Government guarantee should only be used where the government has full control such as expropriation, nationalisation, confiscation and so on. Government guarantee is also sought against state owned enterprise or state agency where it is the off-taker of a project. In most cases, the condition of state owned agencies are financially unsound and credit-standing position on guarantees about off-take agreement do not add any value to the project. The government therefore requires providing counter guarantee and backstop payment obligations in such cases.
Public Private Partnership brings together the expertise of the government and the private sector to meet the needs of the public effectively and efficiently. If properly structured PPP will deliver public services that can better meet the needs of the public without compromising public policy goals and needs.
The government has to ensure competitive bidding to meet transparency, accountability and creditworthiness of PPP projects to the nation, particularly to the opposition party. The government should also participate in capital investment of PPP projects.
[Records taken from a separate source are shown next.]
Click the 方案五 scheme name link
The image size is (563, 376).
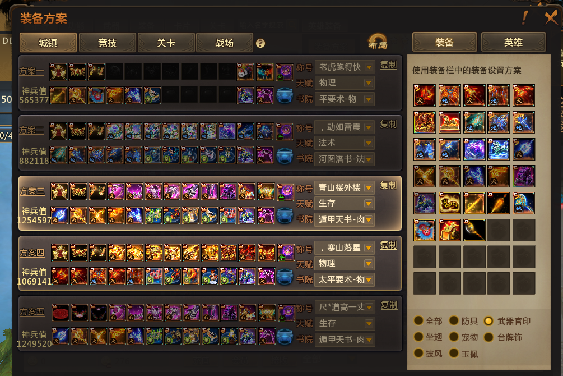click(32, 311)
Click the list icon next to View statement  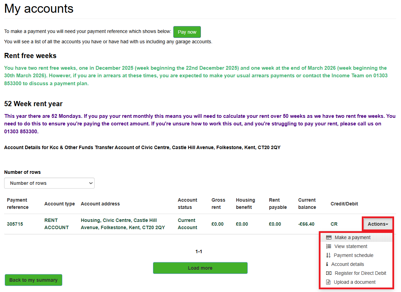[328, 246]
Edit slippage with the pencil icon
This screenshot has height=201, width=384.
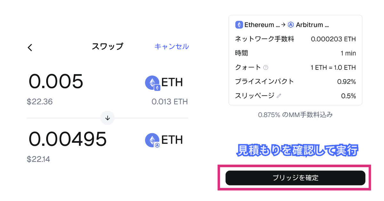279,96
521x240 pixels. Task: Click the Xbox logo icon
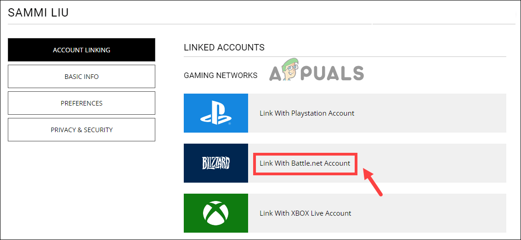tap(215, 213)
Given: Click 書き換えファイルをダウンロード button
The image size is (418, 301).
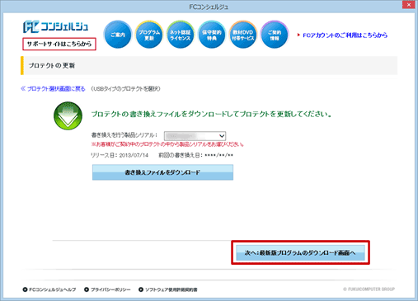Looking at the screenshot, I should coord(162,172).
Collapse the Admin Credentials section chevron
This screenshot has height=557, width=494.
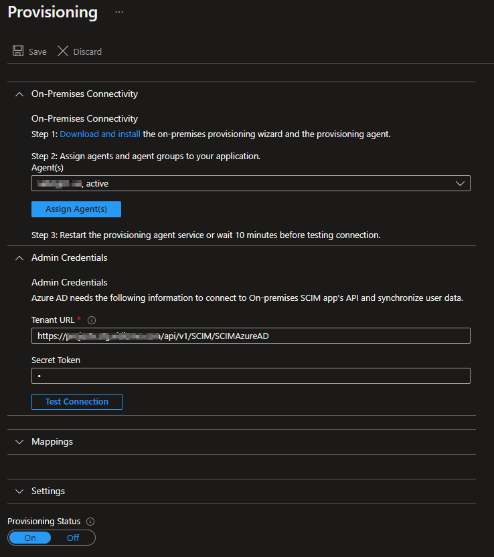[x=19, y=257]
The government needs to innovate investment tools such as subordinated debt under the Multi-lateral Development Banks (e.g. the World Bank) such as Private Sector Energy Development Fund (PSEDF) or Private Sector Infrastructure Fund (PSIF). This debt mechanism not only relieves the investors but also attracts other offshore and domestic lending institutions to finance. The government must also ensure performance guarantee in 'Put or Pay' supply contract if state owned enterprise (SOE) are the suppliers, and creditworthy purchase guarantee 'Take or Pay' as off-taker for the project. The government needs to encourage Export Credit Agencies (ECAs), Multilateral Development Banks (MDBs) and insurance companies to participate in financing and/or providing political and commercial risk coverage for the project. The government needs careful selection of legal attributes for mitigating risks involved in PPP projects which will help to form financial structuring. This will enable the government to set legal strategies depending on conditions prevalent in PPP projects.
Abu Naser Chowdhury is a PhD candidate at Nanyang Technology University, Singapore.